Marfa, Texas: Staying in the James Dean room in the Hotel Paisano, Marfa Lights, and more

Lobby of the Hotel Paisano in Marfa, Texas

In recent years, Marfa, Texas, has gained a reputation as a funky, artsy destination town. Before that, it was famous as the filming location for the movie, “Giant,” starring Elizabeth Taylor, Rock Hudson and James Dean. (Dean died in a car crash in 1955 and the movie was released posthumously.) The cast stayed at the Hotel Paisano during filming, a -great old inn steeped in West Texas culture. The hotel plays up its connection to the movie with framed, poster-sized black-and-white photos scattered throughout.

I’d heard about the Paisano and its “James Dean Room” for years. The hotel preserved and restored the room much as it had been when the actor stayed there, with modern amenities, of course. It’s far from the fanciest room in the Paisano–there are spacious, multi-room suites, but it was the James Dean Room or nothing for me. I booked early to be sure we got Hotel Paisano’s most popular room for our stay.
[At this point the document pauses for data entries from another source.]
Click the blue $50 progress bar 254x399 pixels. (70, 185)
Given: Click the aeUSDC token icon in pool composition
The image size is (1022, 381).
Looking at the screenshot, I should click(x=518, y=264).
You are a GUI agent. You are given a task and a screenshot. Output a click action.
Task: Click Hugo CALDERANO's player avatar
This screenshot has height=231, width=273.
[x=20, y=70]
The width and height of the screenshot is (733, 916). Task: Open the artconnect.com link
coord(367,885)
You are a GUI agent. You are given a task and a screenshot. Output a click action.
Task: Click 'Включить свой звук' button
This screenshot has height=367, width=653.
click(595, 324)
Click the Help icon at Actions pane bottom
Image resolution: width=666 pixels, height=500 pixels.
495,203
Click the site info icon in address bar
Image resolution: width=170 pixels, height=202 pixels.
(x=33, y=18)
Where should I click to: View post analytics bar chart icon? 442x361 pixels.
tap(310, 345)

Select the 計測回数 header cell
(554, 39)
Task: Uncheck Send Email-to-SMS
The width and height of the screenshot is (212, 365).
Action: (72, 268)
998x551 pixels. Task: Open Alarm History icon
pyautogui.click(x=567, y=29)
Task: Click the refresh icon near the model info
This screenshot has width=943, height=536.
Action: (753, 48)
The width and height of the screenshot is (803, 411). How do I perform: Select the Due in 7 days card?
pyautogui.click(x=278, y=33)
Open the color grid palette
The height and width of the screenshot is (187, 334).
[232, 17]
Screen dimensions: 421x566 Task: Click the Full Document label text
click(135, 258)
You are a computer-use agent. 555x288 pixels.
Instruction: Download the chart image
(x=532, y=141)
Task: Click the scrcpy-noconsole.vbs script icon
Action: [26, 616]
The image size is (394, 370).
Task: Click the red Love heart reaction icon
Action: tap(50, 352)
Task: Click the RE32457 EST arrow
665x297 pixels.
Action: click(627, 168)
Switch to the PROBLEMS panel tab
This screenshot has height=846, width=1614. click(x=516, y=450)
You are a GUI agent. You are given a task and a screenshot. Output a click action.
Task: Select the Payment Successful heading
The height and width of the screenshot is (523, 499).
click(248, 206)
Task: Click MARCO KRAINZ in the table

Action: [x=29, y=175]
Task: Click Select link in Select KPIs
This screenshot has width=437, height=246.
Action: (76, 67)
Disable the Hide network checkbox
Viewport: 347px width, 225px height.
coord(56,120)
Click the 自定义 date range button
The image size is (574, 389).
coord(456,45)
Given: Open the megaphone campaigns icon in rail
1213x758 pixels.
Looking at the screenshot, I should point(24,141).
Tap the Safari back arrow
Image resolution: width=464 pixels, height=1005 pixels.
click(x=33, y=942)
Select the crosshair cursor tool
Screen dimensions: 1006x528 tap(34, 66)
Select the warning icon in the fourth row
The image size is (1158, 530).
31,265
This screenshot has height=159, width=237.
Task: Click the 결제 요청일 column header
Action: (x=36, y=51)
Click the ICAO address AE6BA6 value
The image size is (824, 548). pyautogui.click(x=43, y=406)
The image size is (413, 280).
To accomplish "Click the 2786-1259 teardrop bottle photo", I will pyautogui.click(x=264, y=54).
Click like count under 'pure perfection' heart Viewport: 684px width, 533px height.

The James Dean Room at the Hotel Paisano

The second-floor James Dean Room is cozy and sits above rooms with outdoor patios and fireplaces that I could see being a potential smoke issue, but we had no one below us during our stay. The bathroom is period and modest, but functioned well.

Entering the James Dean Room. Note the photos of the cast on the set of “Giant.”

The rest of the hotel is a delight with a fun bar with adjacent fireplace-warmed den, a restaurant, swimming pool, ballroom and shops. We enjoyed jalapeño margaritas at happy hour in the bar, striking up a conversation with locals who steered us to the new-as-of-November-2018 mural 5 or so miles west of town on I90.

Courtyard of Hotel Paisano with the bar and restaurant behind the wall to the left
The new “Giant” mural outside Marfa near the site of the movie’s filing. Music plays from Rock Hudson’s car. Oversized fun!

Marfa is a small town and we found most things within walking distance. We could see the county courthouse from our hotel room window and walked the block to see the old building and take in the view from its rooftop cupola. As retired lawyers, we like checking out courthouses when we travel and I enjoy striking up a conversation with a Texas Ranger waiting to testify before a Grand Jury.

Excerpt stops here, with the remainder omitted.